Questa ricetta, semplice da preparare, si compone di ingredienti facilmente reperibili. I fagioli borlotti, una fonte eccellente di carboidrati e proteine, si sposano perfettamente con le patate, creando un piatto nutriente. Le patate, vere e proprie alleate per la salute, apportano fibre e una vasta gamma di vitamine. Utilizzando ingredienti freschi e di stagione, il riso quaresimale diventa una celebrazione di tradizione e cultura gastronomica.
La preparazione del riso quaresimale
La ricetta del riso quaresimale è semplice ma offre un equilibrio perfetto tra gusto e nutrizione. Per quattro persone occorrono 500 g di riso, 250 g di patate, 150 g di fagioli borlotti secchi, una cipolla, 250 g di salsa di pomodoro, peperoncino a piacere, olio, sale e pepe.
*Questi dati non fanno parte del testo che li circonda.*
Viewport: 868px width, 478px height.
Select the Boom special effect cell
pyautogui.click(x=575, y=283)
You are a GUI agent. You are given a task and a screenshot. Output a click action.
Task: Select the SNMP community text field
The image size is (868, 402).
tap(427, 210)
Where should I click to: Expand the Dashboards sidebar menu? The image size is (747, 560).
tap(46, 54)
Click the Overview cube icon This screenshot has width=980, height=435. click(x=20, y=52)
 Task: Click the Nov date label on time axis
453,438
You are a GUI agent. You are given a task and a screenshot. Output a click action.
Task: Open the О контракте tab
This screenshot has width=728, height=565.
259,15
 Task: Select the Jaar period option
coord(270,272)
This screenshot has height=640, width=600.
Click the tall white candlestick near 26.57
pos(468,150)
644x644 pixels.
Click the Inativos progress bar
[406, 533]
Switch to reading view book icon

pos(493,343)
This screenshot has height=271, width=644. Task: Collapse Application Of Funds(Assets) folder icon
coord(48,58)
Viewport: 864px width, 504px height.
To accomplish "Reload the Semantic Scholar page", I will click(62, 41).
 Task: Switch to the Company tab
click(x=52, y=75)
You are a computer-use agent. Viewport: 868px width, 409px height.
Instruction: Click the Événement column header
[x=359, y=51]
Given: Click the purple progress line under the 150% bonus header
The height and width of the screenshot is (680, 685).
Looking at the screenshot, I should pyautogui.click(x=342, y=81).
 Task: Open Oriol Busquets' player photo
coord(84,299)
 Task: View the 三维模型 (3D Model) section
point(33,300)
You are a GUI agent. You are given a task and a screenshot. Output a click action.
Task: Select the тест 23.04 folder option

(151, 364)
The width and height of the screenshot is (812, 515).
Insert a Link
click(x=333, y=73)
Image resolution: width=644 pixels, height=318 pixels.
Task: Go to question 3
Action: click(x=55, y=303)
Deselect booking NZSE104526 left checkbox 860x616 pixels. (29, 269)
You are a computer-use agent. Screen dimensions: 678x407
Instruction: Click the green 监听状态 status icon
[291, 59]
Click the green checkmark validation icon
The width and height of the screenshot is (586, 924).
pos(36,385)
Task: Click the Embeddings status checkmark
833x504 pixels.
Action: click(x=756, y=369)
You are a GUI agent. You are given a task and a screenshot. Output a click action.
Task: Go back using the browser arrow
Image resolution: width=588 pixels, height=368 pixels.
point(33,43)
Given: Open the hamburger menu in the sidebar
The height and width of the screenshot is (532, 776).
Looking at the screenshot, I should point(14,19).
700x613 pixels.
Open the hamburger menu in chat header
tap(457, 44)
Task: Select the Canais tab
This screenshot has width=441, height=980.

Si inizia lessando i fagioli, precedentemente messi in ammollo per 12 ore, in un tegame insieme alle patate tagliate a tocchetti. Una volta cotti, si aggiunge il riso nella stessa acqua. In un altro tegame, si fa rosolare la cipolla tritata con un po’ d’olio, per poi unire la salsa di pomodoro, che cuocerà per circa dieci minuti. Alla fine, il tutto viene amalgamato: il riso, i fagioli e le patate vengono uniti alla salsa, completando con un tocco di peperoncino e un filo d’olio a crudo al momento di servire. Questo piatto, radicato nella tradizione, dimostra che la semplicità nella cucina può portare a risultati straordinari non solo in termini di gusto, ma anche per la salute.